求${\sum }_{i=1}^{n}lcm(i,n)$

$1\le T\le 300000,1\le n\le 1000000$

解题分析

大力化公式：
$$\begin{gathered} \sum _{i=1}^{n}lcm(i,n) \\ =\sum _{i=1}^n\frac{in}{gcd(i,n)} \\ =\sum _{d|n}\sum _{i=1}^n[gcd(i,n)=d]\frac{in}{d} \\ =n\sum _{d|n}\sum _{i=1}^{\frac{n}{d}}[gcd(i,\frac{n}{d})=1]i \end{gathered}$$
考虑后面那个式子， 实际上就等于$\frac{\varphi (\frac{n}{d})\times \frac{n}{d}}{2}$， （$\frac{n}{d}̸=1$）因为和$\frac{n}{d}$互质的的数是成对存在的， 并且加起来正好为$\frac{n}{d}$。

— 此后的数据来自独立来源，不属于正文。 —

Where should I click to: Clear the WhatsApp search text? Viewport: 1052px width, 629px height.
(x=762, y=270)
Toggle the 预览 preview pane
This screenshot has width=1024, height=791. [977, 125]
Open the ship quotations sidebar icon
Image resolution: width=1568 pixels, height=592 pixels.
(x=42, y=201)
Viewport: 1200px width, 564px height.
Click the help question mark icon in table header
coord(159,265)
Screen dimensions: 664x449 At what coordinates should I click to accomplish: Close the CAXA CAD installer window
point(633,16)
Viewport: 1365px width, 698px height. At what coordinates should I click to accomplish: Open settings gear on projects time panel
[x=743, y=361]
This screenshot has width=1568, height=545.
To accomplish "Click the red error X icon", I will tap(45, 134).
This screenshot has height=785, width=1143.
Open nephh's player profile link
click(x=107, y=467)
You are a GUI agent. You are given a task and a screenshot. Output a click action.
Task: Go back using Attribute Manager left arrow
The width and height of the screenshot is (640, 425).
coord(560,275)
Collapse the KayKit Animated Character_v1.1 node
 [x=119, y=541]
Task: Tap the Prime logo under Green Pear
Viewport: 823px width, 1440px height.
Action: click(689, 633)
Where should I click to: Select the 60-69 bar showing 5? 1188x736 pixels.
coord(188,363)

因此我们直接$O(nln(n))$统计所有数的答案，$O(1)$回答即可。

代码如下：

#include <cstdio>
#include <cstring>
#include <cmath>
#include <cstdlib>
#include <cctype>
#include <algorithm>
#define R register
#define IN inline
#define W while
#define gc getchar()
#define ll long long
#define MX 1000500
template <class T>
IN void in(T &x)
{
	x = 0; R char c = gc;
	for (; !isdigit(c); c = gc);
	for (;  isdigit(c); c = gc)
	x = (x << 1) + (x << 3) + c - 48;
}
int pcnt;
int pri[MX], phi[MX];
ll val[MX], ans[MX];
bool npr[MX];
void get()
{
	phi[1] = 1, val[1] = 1;
	R int i, j;
	ll tar;
	for (i = 2; i <= 1e6; ++i)
	{
		if (!npr[i]) pri[++pcnt] = i, phi[i] = i - 1, val[i] = 1ll * phi[i] * i / 2;
		for (j = 1; j <= pcnt; ++j)
		{
			tar = 1ll * i * pri[j];
			if (tar > 1e6) break;
			npr[tar] = true;
			if (!(i % pri[j]))
			{
				phi[tar] = phi[i] * pri[j];
				val[tar] = 1ll * phi[tar] * tar / 2;
				break;
			}
			phi[tar] = phi[i] * phi[pri[j]];
			val[tar] = 1ll * phi[tar] * tar / 2;
		}
	}
	for (R int i = 1; i <= 1e6; ++i)
	for (R int j = i; j <= 1e6; j += i)
	ans[j] += val[i];
}
int main(void)
{
	get(); int T, n;
	in(T);
	W (T--)
	{
		in(n);
		printf("%lld\n", ans[n] * n);
	}
}